Monday 6 June 2016

Mirror or window

Does art provide us with a mirror for our lives or a window to the world? Does it reflect our lives back at us, or allow us access to the lives of others?

Both of course, but I prefer windows to mirrors. I'm capable of reflecting on my own life in all its preposterousness and am constantly subject to gloomy introspection and crippling self-doubt, so I want ways out, not ways in. I want to see the world, to experience the world, through the eyes and ears and hearts and minds of other people.

I raise the matter because I came across the word 'relatable' the other day, used as a term of praise for a work of fiction. The user valued the book in question because the content (harsh, volatile, innovative, challenging) was something to which this reader could 'relate' - it spoke to him, to his own experience and therefore (a slightly dodgy 'therefore') had a purchase on his imagination denied to the rest of us, who could only admire the same book from the position of outsiders, the disenfranchised.
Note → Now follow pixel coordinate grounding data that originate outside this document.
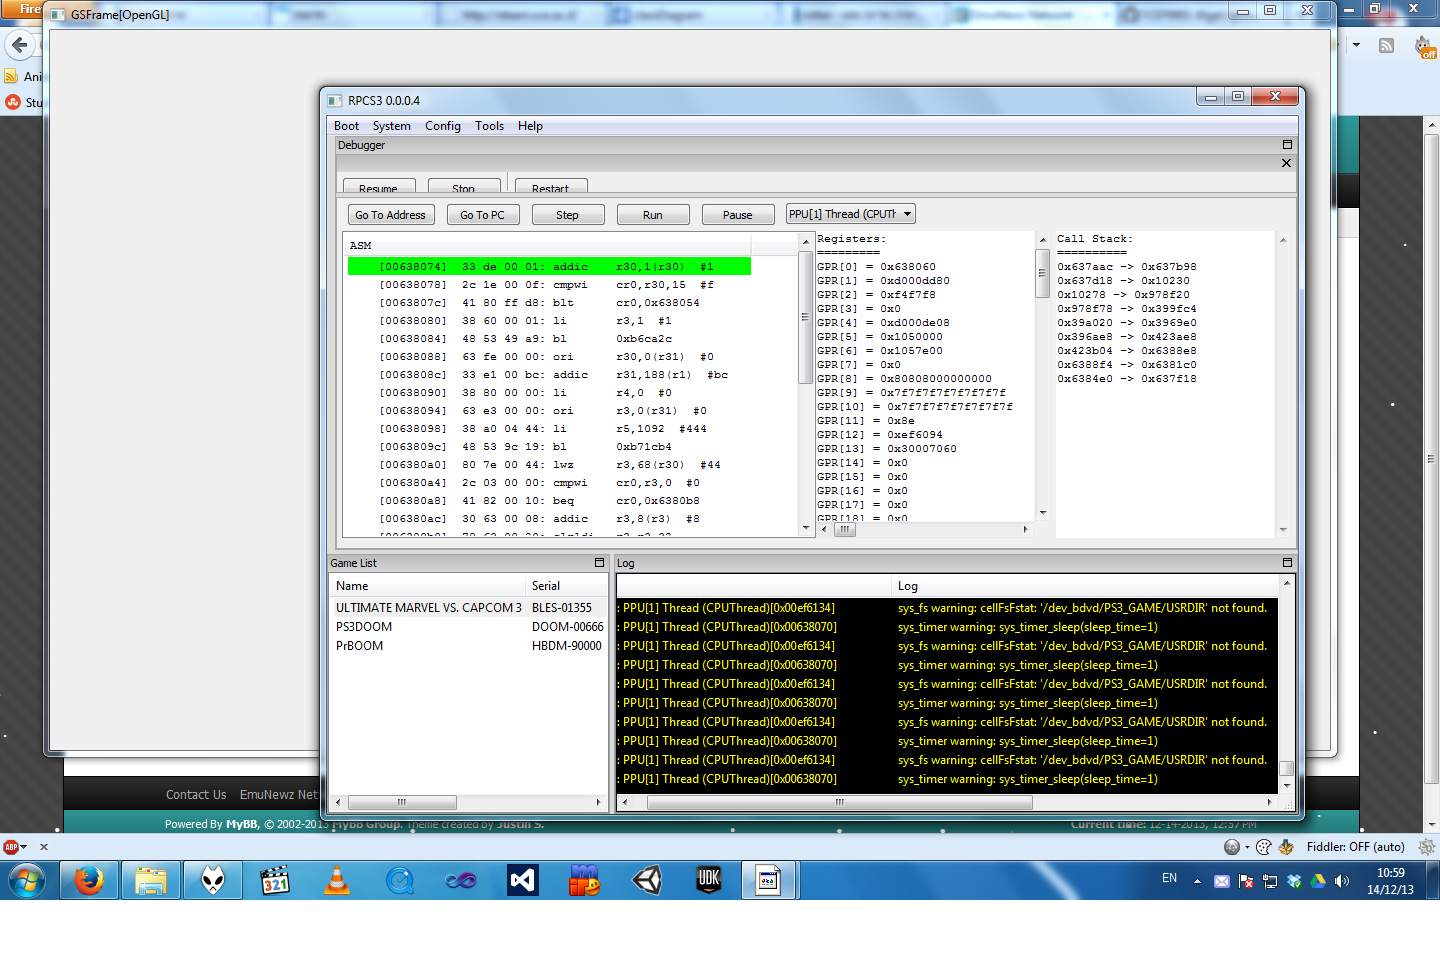The image size is (1440, 980).
Task: Click the volume icon in the system tray
Action: click(x=1341, y=881)
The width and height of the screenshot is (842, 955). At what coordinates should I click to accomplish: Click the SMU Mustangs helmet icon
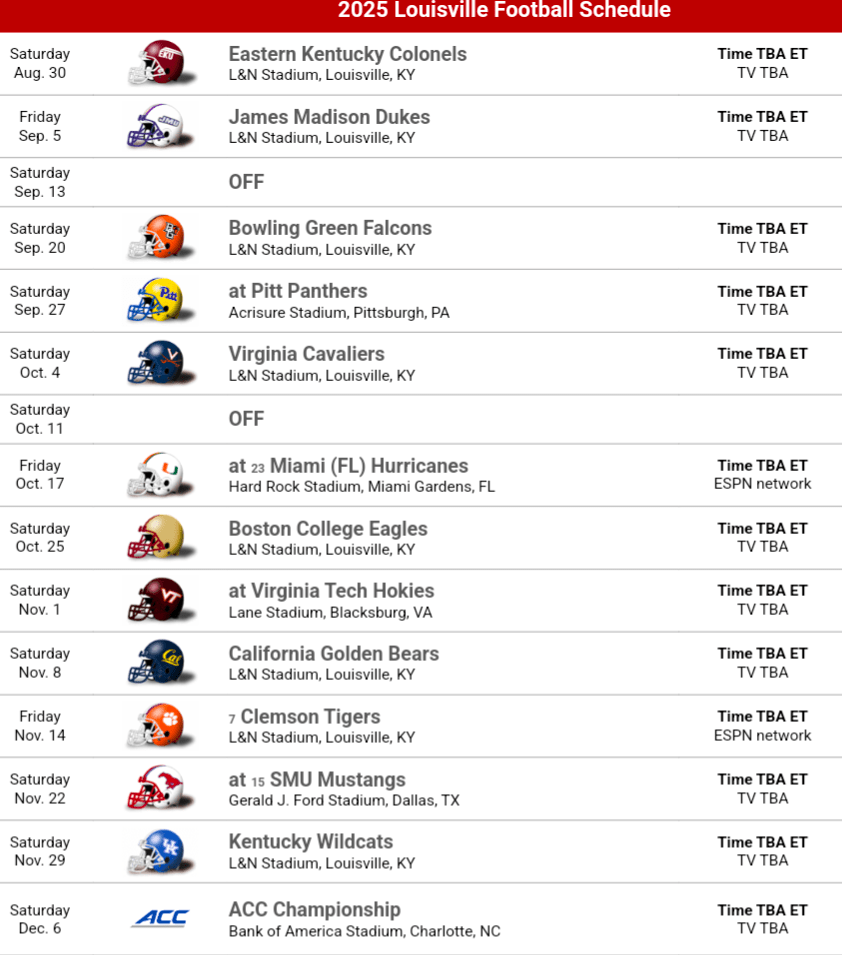click(x=156, y=788)
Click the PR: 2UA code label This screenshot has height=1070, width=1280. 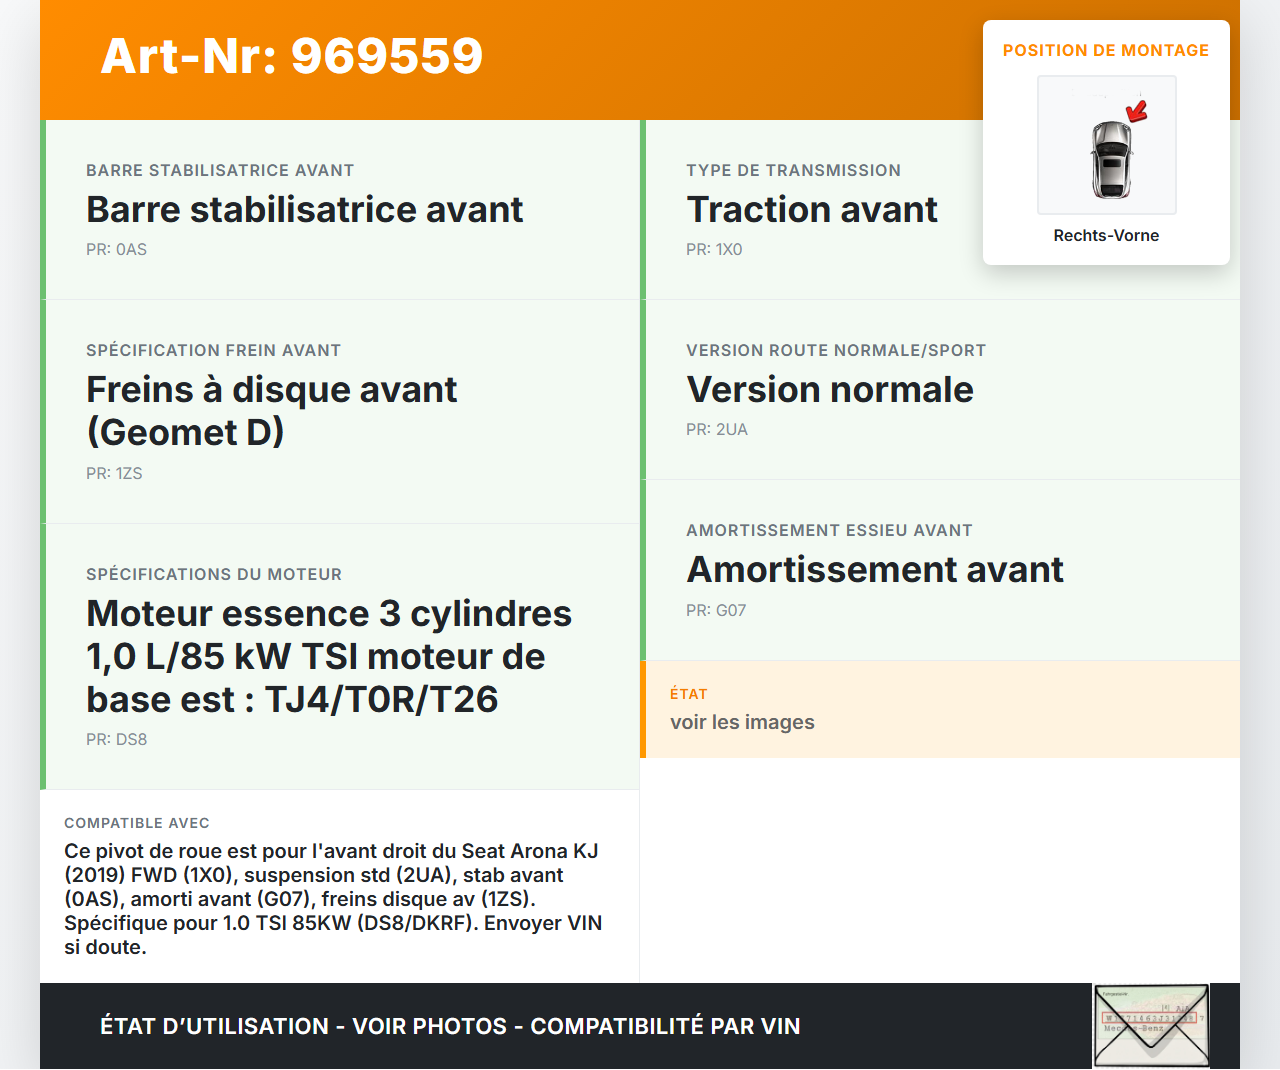pyautogui.click(x=716, y=430)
This is nonsense, of course. We are free if we choose to 'relate' to fictional characters, to their situations, predicaments, moral choices and actions, from Hamlet to Winnie-the Pooh But that's only a fraction of the range of responses that literature can elicit, and on a level with the commentaries offered by the sinister and illiterate Mr Todd, on listening to a reading of Dickens in Waugh's A Handful of Dust. To judge a novel on the  basis of 'relatability' is a form of arrogance, implying that a narrative must in some way reflect and endorse the reader's own behaviours, rather than offer alternatives.